Provided text:

★ ★ ★ ★

Most previous studies have adopt the sampling in different regions of tumor tissue to assess the ITH of various carcinomas [16, 17]. However, low tumor purity of sampling the tumor tissue samples resulted in the impacts on the accuracy of ITH assessment [14]. PDPCs were derived from tumor tissue samples with their high purity and cell population representativeness [43]. Using PDPC models, previous studies identified a median of 60.3% ITH index in ICC [14] and a mean 39.7% ITH index in hepatocellular carcinomas [19]. Several previous studies have reported the PDPCs of GBC [44,45,46,47,48,49], but none of them explored the ITH of GBC. In this study, we successfully constructed 38 GBC PDPCs, which is the most in all the GBC reports, from the tumor tissue samples of seven patients. Overall, a median 38.3% ITH score of GBC was identified in the PDPC model for the first time.

★ ★ ★ ★

Information shown:
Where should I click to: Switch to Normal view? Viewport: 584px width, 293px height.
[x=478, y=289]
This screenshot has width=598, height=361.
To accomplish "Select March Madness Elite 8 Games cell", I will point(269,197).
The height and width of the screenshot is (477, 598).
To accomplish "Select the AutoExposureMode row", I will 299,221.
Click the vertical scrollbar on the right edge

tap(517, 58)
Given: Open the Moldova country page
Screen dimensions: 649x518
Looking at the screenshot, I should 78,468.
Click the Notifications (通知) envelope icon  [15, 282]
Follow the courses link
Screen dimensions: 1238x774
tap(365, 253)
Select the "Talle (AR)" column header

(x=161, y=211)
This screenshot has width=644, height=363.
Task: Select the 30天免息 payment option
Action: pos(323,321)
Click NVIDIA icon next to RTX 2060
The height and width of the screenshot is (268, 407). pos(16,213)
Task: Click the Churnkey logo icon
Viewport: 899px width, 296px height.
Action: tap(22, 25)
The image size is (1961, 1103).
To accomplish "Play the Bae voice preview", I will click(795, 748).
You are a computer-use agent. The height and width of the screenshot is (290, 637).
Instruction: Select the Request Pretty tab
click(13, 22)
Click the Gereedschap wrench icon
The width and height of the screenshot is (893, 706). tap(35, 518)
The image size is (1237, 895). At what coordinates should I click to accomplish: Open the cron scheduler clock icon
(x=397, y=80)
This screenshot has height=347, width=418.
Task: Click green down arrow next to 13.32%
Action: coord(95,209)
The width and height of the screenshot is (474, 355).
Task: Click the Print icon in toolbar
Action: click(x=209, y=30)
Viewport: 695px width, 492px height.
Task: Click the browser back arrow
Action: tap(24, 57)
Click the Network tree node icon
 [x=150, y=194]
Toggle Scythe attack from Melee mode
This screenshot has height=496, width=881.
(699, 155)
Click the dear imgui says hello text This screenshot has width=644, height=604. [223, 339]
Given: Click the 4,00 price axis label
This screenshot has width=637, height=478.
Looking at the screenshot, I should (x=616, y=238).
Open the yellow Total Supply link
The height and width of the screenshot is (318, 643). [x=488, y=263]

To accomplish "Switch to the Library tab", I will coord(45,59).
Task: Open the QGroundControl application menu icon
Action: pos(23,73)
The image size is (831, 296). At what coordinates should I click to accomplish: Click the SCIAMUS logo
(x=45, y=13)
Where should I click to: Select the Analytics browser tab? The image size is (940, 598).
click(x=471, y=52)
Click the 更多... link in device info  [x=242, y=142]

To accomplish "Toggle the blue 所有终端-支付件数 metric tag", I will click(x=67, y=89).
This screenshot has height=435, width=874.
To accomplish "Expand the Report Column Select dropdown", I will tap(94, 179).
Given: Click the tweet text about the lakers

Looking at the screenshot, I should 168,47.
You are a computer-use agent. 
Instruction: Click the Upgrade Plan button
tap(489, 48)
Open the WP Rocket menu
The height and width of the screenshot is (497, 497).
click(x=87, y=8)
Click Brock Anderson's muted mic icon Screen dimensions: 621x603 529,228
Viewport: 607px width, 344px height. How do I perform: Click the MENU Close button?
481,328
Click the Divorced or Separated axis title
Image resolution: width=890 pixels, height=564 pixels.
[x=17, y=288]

★ ★ ★ ★

About this task: Reproduce the PDPC passage starting at "Most previous studies" and ending at "the first time.", substituting "liver cancers" for "hepatocellular carcinomas". The entries are unrelated to the PDPC passage.

Answer box:
Most previous studies have adopt the sampling in different regions of tumor tissue to assess the ITH of various carcinomas [16, 17]. However, low tumor purity of sampling the tumor tissue samples resulted in the impacts on the accuracy of ITH assessment [14]. PDPCs were derived from tumor tissue samples with their high purity and cell population representativeness [43]. Using PDPC models, previous studies identified a median of 60.3% ITH index in ICC [14] and a mean 39.7% ITH index in liver cancers [19]. Several previous studies have reported the PDPCs of GBC [44,45,46,47,48,49], but none of them explored the ITH of GBC. In this study, we successfully constructed 38 GBC PDPCs, which is the most in all the GBC reports, from the tumor tissue samples of seven patients. Overall, a median 38.3% ITH score of GBC was identified in the PDPC model for the first time.